» **What you are asked to do**: From the biographical passage about Harrison below, reproduce word for word the section starting at "After receiving her" and ending at "discontinued in 2006.".

» **Selected excerpt**:
━━━━━━━━━━

Harrison moved to England in 1966 to attend Hornsey and continued to work as a sculptor. In 1967 she married the British painter Roy Nicholson, whom she had met at the Brooklyn Museum Art School. The couple first lived in London, then in Skelton, Cumbria, while Nicholson served as the Visual Arts Officer for Northern Arts, a regional arts council. An early interest in government art patronage led Harrison to pursue graduate study of the New Deal art projects at Case Western with Prof. Karal Ann Marling, who was organizing a major survey exhibition, “Federal Art in Cleveland, 1933-1943,” which opened in 1974. The catalog included Harrison’s entries on the mural and easel projects, and she served as the exhibition coordinator, which prompted her decision to pursue a curatorial career.

After receiving her master's degree, Harrison worked as Marling’s research assistant on three exhibitions before becoming the curator of the Parrish Art Museum in Southampton, New York, in 1977. In 1978, a chance meeting with the editor of The New York Times Long Island section led to a 28-year association with the paper, for which she wrote regular art reviews and occasional feature articles until the section was discontinued in 2006.

In 1979, Harrison accepted an invitation from the Queens Museum in Flushing, New York, to organize an exhibition devoted to the 1939/40 New York World’s Fair. (The museum occupies the former New York City Building, which was built for the Fair.) The exhibition, “Dawn of a New Day: The 1939/40 New York World’s Fair,” was presented in 1980, followed by a show devoted to the Fair’s Theme Center, the Trylon and Perisphere, in 1981. From 1980-82, she served as director of the Public Art Preservation Committee, a short-lived initiative funded by the New York State Council on the Arts to document and advocate for works of art in public spaces in New York City. She became the curator of Guild Hall Museum in East Hampton, New York in 1982. She left Guild Hall in 1990 to become the director of the Pollock-Krasner House and Study Center, from which she retired in January 2024.

━━━━━━━━━━

» **Information provided**:
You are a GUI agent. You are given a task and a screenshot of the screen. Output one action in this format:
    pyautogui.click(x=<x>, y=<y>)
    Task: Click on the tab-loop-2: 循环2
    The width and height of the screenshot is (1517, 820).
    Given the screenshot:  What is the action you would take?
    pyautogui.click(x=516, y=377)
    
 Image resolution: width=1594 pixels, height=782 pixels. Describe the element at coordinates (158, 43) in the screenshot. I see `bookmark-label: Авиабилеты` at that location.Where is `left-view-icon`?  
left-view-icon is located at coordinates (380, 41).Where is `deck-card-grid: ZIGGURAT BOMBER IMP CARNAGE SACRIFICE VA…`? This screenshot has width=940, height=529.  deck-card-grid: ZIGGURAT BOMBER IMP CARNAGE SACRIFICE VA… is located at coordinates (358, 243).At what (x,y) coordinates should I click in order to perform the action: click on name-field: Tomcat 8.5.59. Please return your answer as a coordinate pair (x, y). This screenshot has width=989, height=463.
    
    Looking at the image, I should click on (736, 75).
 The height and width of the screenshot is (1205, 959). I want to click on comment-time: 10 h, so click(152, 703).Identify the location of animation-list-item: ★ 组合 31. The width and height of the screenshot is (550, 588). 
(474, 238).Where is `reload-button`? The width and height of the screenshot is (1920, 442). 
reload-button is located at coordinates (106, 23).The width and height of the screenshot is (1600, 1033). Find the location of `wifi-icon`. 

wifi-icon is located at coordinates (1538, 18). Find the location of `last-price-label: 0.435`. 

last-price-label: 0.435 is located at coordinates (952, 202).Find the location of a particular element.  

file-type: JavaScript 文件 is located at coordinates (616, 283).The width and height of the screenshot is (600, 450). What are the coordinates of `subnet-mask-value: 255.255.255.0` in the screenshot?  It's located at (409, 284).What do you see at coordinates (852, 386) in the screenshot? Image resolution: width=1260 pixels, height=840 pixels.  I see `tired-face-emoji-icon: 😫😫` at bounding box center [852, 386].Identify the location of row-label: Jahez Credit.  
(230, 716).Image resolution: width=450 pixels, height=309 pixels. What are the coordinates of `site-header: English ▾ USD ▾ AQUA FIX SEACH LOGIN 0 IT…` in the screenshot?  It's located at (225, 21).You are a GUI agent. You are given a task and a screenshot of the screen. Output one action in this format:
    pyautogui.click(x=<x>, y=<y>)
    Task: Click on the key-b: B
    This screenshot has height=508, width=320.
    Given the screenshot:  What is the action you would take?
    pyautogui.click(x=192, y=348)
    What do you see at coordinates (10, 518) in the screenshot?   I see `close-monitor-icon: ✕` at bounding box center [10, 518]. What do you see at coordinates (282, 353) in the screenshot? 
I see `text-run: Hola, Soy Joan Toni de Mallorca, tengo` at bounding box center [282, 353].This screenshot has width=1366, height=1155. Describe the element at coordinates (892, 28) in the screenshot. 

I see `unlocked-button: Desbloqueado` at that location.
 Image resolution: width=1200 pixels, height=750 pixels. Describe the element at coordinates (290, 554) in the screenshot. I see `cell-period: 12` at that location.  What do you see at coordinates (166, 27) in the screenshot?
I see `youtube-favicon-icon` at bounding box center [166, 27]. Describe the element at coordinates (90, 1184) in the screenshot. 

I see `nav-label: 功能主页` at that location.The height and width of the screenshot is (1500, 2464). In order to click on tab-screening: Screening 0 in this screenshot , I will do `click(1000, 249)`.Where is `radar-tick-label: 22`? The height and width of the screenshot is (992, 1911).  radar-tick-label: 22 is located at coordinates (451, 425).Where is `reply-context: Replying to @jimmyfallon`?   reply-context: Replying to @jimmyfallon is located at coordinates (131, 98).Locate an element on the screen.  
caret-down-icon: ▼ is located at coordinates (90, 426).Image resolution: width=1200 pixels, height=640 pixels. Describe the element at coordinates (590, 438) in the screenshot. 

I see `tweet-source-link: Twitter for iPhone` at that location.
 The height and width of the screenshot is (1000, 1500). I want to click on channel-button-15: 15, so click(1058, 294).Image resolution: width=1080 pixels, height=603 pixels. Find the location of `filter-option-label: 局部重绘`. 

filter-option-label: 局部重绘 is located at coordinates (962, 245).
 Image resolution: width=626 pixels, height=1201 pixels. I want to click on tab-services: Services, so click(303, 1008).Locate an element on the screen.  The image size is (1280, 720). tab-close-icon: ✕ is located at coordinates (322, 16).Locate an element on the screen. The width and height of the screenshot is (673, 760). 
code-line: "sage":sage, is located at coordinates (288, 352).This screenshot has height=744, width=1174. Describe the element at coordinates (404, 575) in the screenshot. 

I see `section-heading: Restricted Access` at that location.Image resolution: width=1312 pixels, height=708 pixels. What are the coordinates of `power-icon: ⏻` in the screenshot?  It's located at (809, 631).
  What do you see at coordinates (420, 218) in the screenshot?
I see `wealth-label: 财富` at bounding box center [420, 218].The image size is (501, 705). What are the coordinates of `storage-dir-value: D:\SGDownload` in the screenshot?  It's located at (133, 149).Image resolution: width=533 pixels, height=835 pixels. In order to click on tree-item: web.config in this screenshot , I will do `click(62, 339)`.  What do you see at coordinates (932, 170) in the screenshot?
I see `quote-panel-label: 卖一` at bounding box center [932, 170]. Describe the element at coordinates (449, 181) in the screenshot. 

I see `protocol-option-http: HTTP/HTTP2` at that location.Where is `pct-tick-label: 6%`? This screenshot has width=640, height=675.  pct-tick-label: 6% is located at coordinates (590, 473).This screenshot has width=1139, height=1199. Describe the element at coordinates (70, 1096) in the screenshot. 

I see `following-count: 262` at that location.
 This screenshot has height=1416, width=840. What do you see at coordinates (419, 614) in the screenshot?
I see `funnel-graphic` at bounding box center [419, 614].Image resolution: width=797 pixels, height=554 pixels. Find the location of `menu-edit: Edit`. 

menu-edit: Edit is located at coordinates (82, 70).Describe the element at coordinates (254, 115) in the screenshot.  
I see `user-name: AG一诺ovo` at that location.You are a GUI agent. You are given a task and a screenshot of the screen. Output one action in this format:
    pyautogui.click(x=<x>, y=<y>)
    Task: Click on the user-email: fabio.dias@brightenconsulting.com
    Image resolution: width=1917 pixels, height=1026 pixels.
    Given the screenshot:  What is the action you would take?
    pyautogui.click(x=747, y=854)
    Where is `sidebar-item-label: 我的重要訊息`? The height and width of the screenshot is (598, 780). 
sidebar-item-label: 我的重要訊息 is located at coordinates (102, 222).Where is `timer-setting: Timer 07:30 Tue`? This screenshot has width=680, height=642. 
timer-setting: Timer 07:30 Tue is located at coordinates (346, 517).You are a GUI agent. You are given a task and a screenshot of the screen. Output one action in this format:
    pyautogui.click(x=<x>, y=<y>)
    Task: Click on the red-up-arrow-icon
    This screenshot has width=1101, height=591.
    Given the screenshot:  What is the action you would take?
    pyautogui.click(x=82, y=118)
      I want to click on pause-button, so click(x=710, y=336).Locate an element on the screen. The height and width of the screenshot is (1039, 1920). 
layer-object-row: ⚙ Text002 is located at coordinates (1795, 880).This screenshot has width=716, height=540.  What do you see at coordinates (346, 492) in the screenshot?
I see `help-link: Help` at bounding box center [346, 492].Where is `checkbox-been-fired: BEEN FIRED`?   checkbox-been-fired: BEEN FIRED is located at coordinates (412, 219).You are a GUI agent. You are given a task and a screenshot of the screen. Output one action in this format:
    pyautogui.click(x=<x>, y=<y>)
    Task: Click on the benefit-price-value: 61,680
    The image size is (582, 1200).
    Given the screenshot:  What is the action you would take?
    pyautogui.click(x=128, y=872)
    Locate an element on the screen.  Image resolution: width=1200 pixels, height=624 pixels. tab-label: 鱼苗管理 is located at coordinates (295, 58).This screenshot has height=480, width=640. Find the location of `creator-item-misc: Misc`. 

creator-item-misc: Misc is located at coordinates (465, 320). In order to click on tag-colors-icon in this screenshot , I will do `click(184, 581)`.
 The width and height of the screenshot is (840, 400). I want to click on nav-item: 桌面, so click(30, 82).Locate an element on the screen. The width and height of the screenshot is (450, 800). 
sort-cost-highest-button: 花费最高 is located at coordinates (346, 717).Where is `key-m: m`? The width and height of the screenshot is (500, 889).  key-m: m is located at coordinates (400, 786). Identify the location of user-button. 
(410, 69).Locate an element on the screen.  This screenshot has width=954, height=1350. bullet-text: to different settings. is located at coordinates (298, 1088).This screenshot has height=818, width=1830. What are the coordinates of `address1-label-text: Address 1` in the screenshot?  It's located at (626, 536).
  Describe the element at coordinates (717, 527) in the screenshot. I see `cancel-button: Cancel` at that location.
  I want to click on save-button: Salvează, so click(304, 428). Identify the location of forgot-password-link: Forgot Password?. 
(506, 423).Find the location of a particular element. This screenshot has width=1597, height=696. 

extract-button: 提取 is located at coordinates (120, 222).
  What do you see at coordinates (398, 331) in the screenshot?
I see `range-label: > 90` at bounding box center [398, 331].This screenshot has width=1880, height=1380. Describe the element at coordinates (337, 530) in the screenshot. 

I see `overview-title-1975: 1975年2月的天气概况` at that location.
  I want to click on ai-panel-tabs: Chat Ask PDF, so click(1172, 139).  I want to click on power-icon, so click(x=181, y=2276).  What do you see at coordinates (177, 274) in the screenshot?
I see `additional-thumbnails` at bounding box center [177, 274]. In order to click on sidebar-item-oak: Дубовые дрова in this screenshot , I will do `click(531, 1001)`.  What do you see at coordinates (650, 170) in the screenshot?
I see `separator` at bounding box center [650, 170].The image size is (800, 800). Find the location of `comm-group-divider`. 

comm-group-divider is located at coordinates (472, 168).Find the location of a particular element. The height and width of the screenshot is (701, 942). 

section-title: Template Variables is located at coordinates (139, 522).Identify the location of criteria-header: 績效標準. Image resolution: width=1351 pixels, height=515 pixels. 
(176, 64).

━━━━━━━━━━

» **Written response**:
After receiving her master's degree, Harrison worked as Marling’s research assistant on three exhibitions before becoming the curator of the Parrish Art Museum in Southampton, New York, in 1977. In 1978, a chance meeting with the editor of The New York Times Long Island section led to a 28-year association with the paper, for which she wrote regular art reviews and occasional feature articles until the section was discontinued in 2006.